[Stored data entries]
□ □ □ □ □ □ □

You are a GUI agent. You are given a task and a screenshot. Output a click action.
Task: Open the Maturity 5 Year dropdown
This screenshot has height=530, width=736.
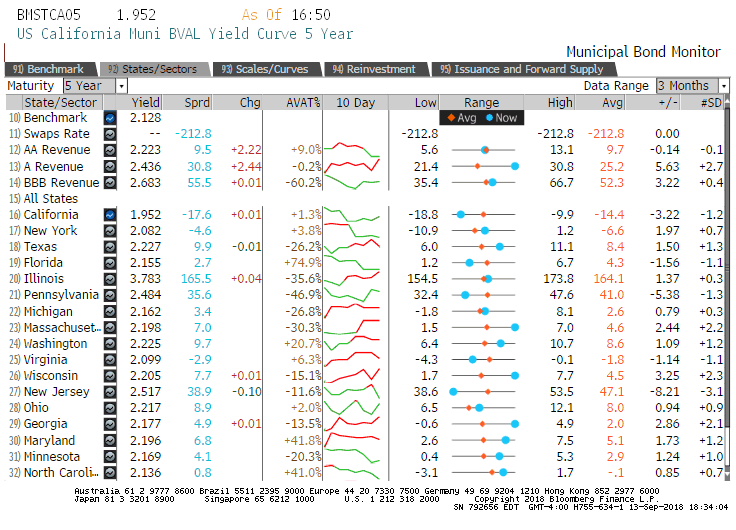pyautogui.click(x=122, y=86)
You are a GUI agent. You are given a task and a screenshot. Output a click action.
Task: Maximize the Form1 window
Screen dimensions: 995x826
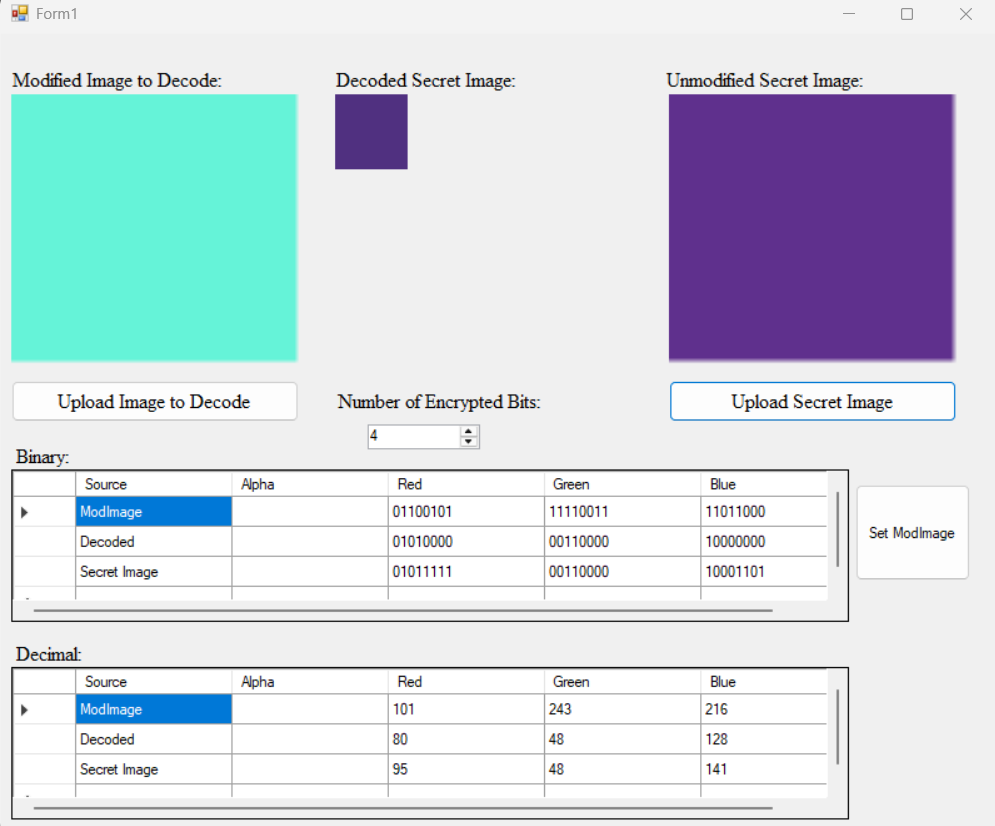click(x=907, y=14)
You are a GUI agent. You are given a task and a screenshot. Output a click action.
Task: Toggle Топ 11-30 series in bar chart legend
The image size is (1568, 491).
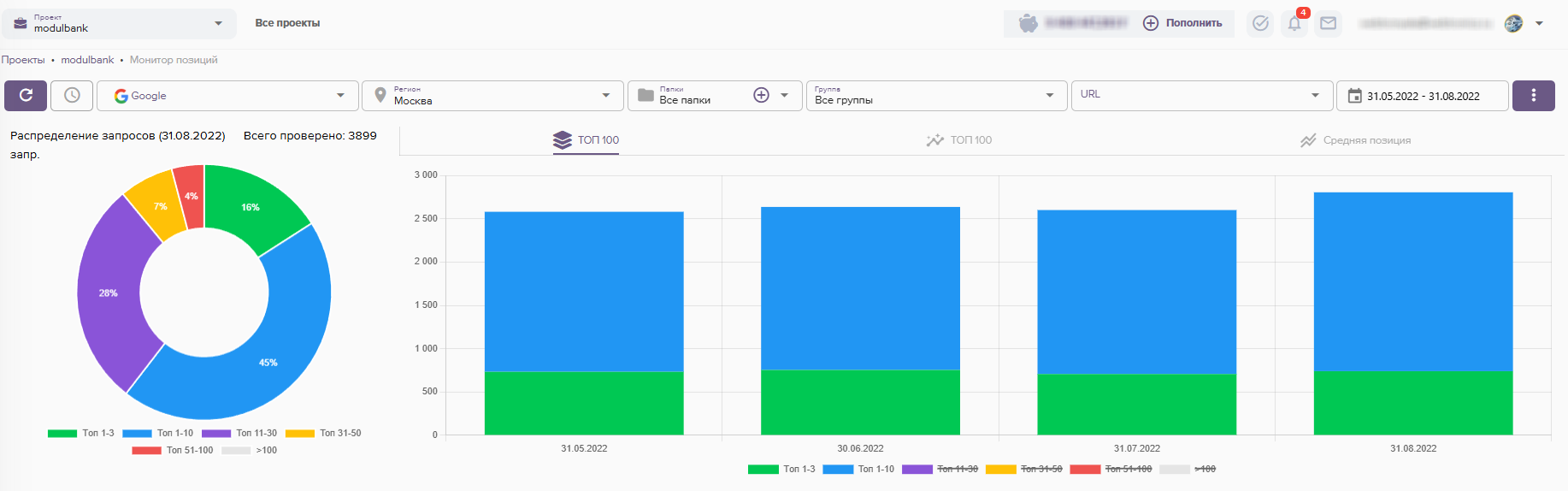click(x=940, y=469)
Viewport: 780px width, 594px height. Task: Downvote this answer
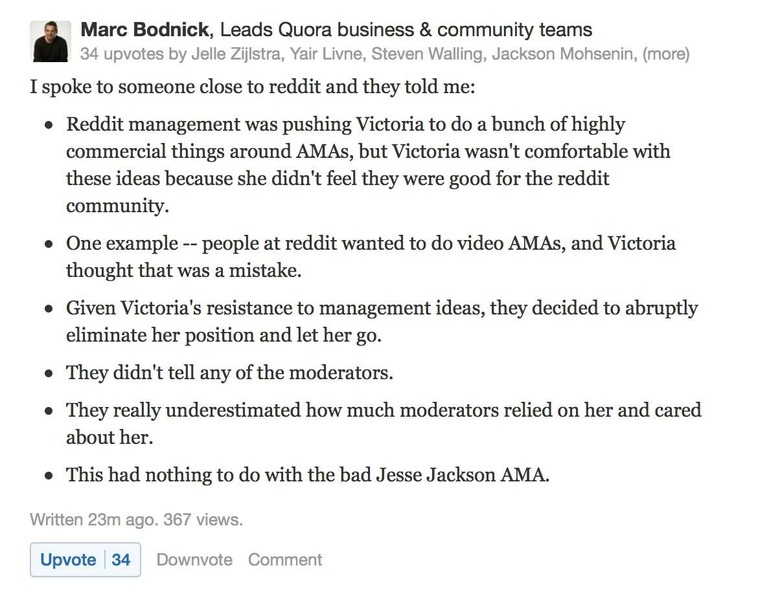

□ □ □ □ □ □ □

The answer must be an exact copy of the lines from the one that holds "Task: Maximize the Form1 window" through the end of the data, both included, with no pictures.

» Solution for this exercise
Task: Maximize the Form1 window
Screen dimensions: 995x826
click(x=907, y=14)
You are a GUI agent. You are given a task and a screenshot. Output a click action.
Task: Toggle Топ 11-30 series in bar chart legend
The image size is (1568, 491).
click(x=940, y=469)
Viewport: 780px width, 594px height. Task: Downvote this answer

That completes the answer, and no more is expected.